The Work of His Hands--by Nanette Bess


“Yet, O LORD, you are our Father. We are the clay, you are the potter; we are all the work of your hand.” Isaiah 64:8




I used to wonder so much why God put us in certain places in our lives, not that I still don't ask him why a lot, but in my heart I know that we just have to pass through certain events, certain times to be "carved" or "molded" into what he needs us to be. And we so often make it so much harder on ourselves by making bad choices or rash decisions. I know during the last few years, when I had the resolve to just hang in there and trust him, everything resolved itself much more calmly and logically. But when I took the reigns and made rash decisions or acted out in emotion, my problems compounded so much that I really regretted my choices. But after the dust settled, I could see that he had made me into a stronger believer, a better example to my kids and peers, and a much more humble me. It is so wonderful to draw on life to see parallels to a Godly life. I need those visual, hands-on examples to see God's word, to map out his plans for me.
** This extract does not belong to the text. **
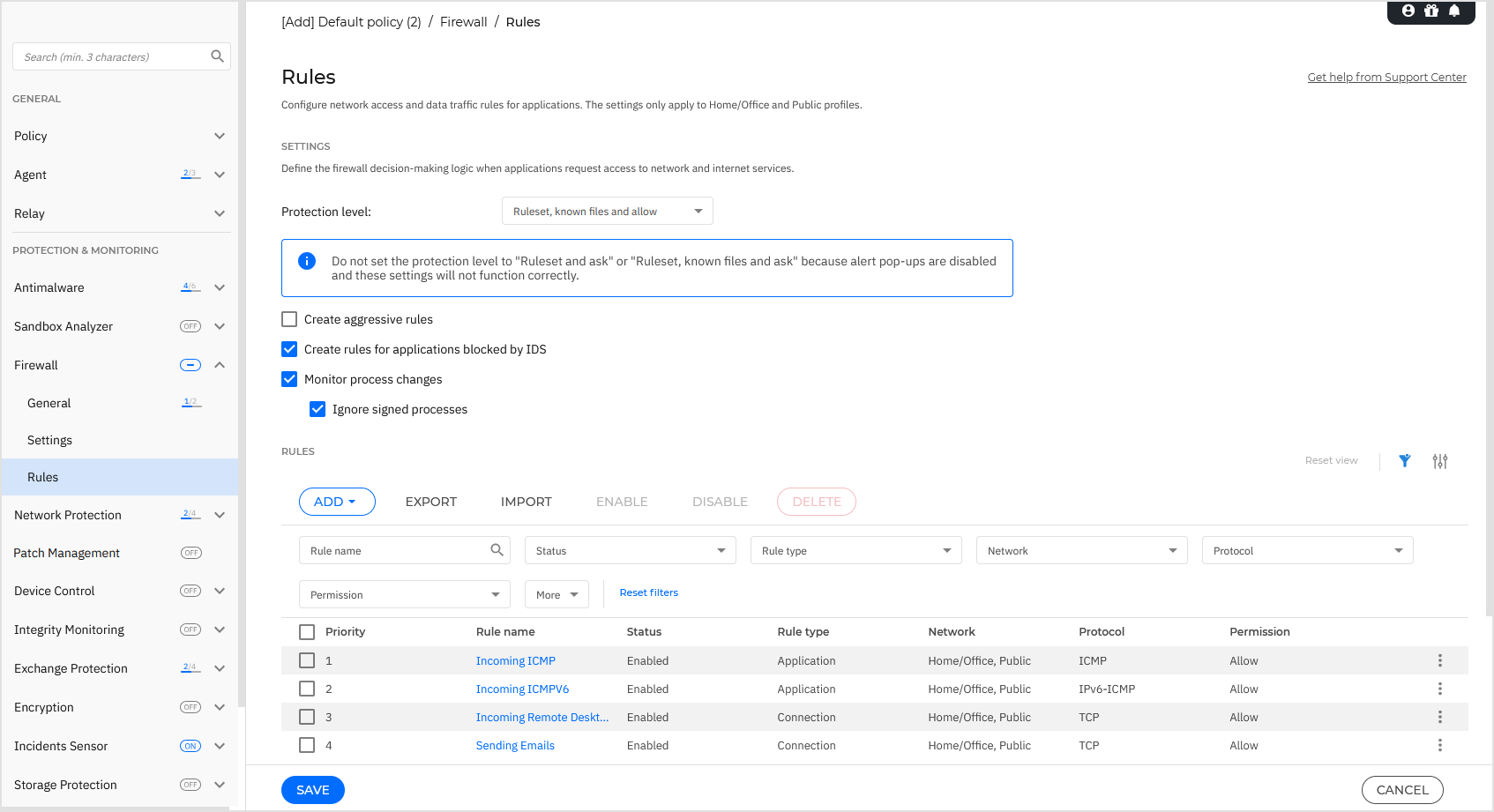Select the checkbox for Incoming ICMPV6 row

point(307,689)
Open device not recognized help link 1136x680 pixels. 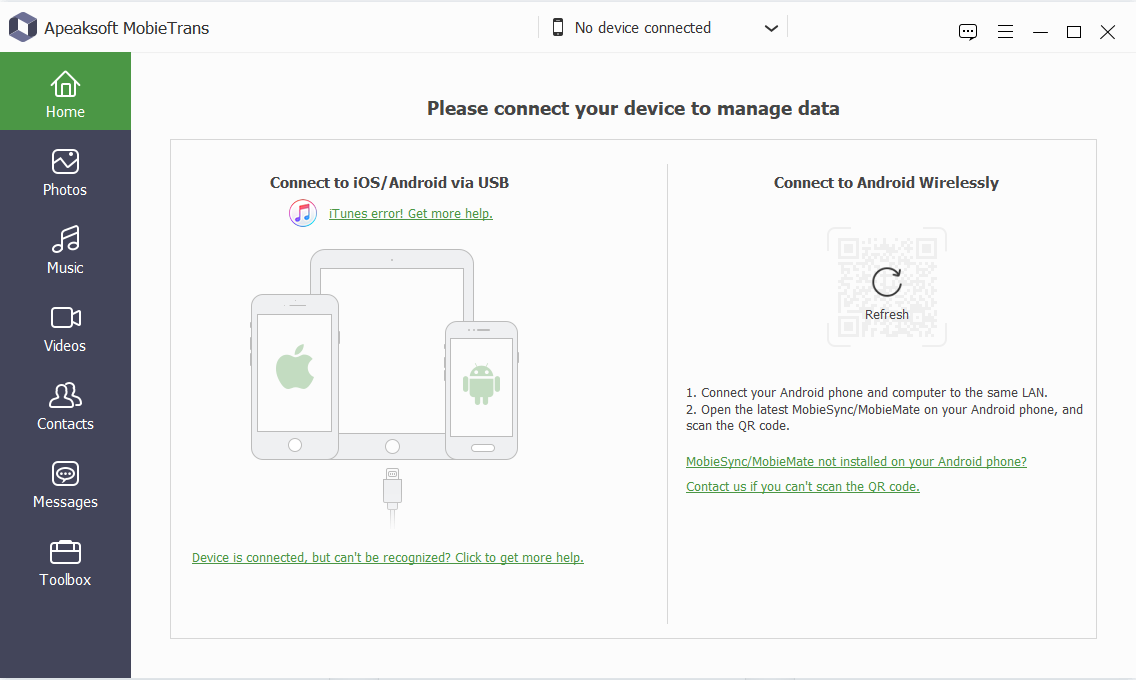387,557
When I was thinking about buying my house, the owners asked if they could stay around that day. It was very hot and at their age, I didn’t blame them for not wanting to leave their comfortable home while the realtor and I visited. I agreed that they could stay as long as they didn’t mind meeting me. While taking the tour of the property, we went to the garage in the back yard. The husband was in his work shop -- carving something out of a piece of cherry wood. He was so skillfull. It was such a picture...I'll never forget, yet some would have thought nothing of it. He had his cane propped up against his saw table. In 95o heat, he was dilligently working on the piece with precision of a much younger man. He spoke so gently as he explained his craft, as if a loud voice would somehow disrrupt the process. The sawdust floated everywhere in the sunlight and he was covered in a whisp of red powder. The floor was carpeted with a variety of uneven, dusty colored saw-dust particles and fractions of discarded wood and bark. He turned the wood so delicately, never taking his eyes away from his work to look at me, but constantly speaking to me. This was the last piece he was to ever carve. He took this throw away piece of wood that had a large crack in it and several knots and was shaping it slowly and gently in to an incredible piece of art that would last a lifetime. He was making a large bowl. The grain and imperfection of the wood only made it more and more beautiful as he worked . I could have watched him all day, yet I know he needed his privacy to do this last work of his hands. He finished that bowl in the next few days.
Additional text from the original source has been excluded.